Work request: Copy the records below exactly, omitting any pictures they contain.

==================================================

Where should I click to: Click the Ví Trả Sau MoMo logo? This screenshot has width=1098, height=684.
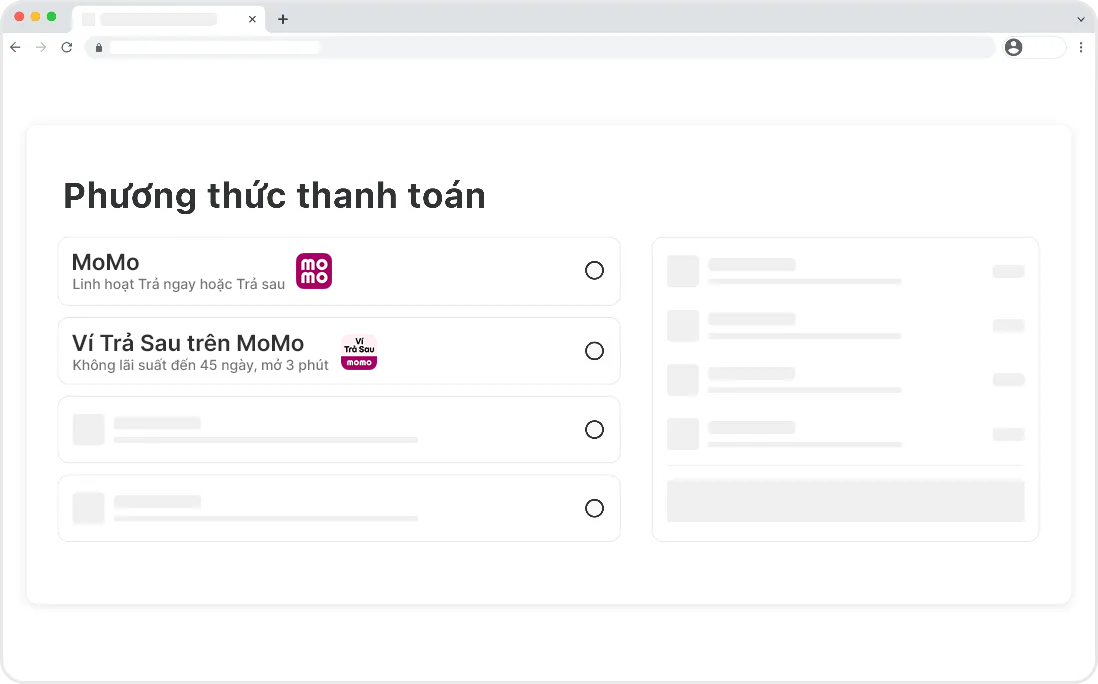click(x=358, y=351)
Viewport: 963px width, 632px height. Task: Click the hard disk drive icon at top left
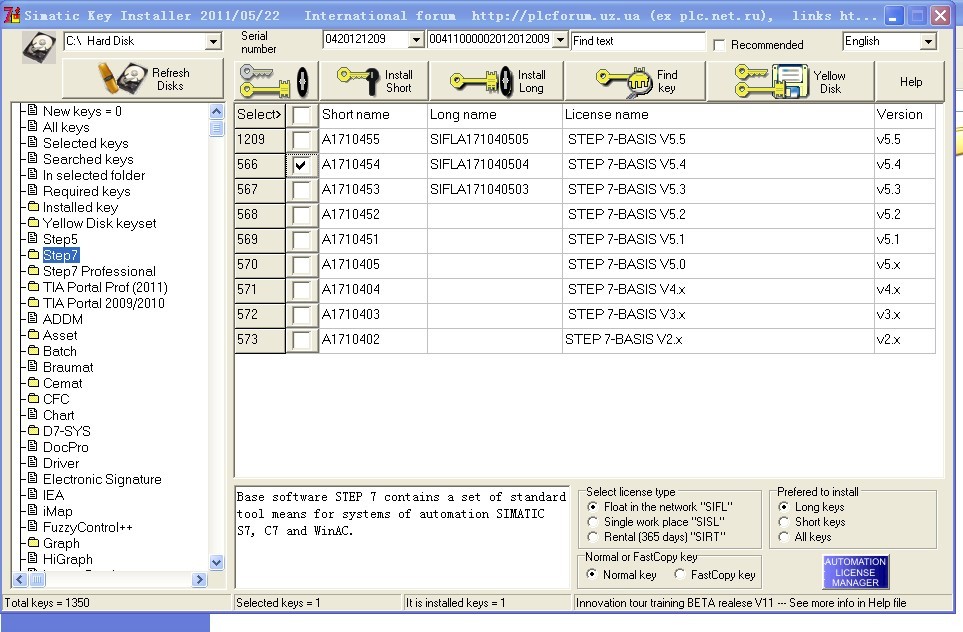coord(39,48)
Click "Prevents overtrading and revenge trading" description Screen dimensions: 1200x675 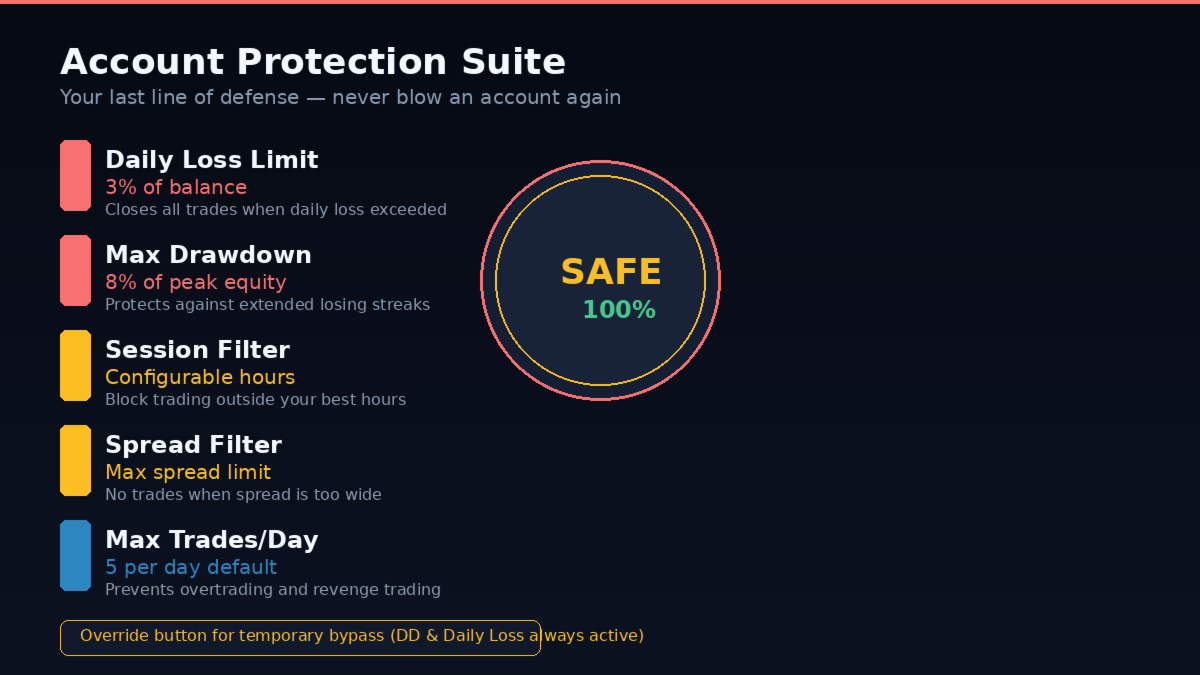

==================================================

Expected output:
Where should I click to: Click the Ví Trả Sau MoMo logo? This screenshot has width=1098, height=684.
click(x=358, y=351)
Viewport: 963px width, 632px height. Task: Click the hard disk drive icon at top left
coord(39,48)
Click "Prevents overtrading and revenge trading" description Screen dimensions: 1200x675 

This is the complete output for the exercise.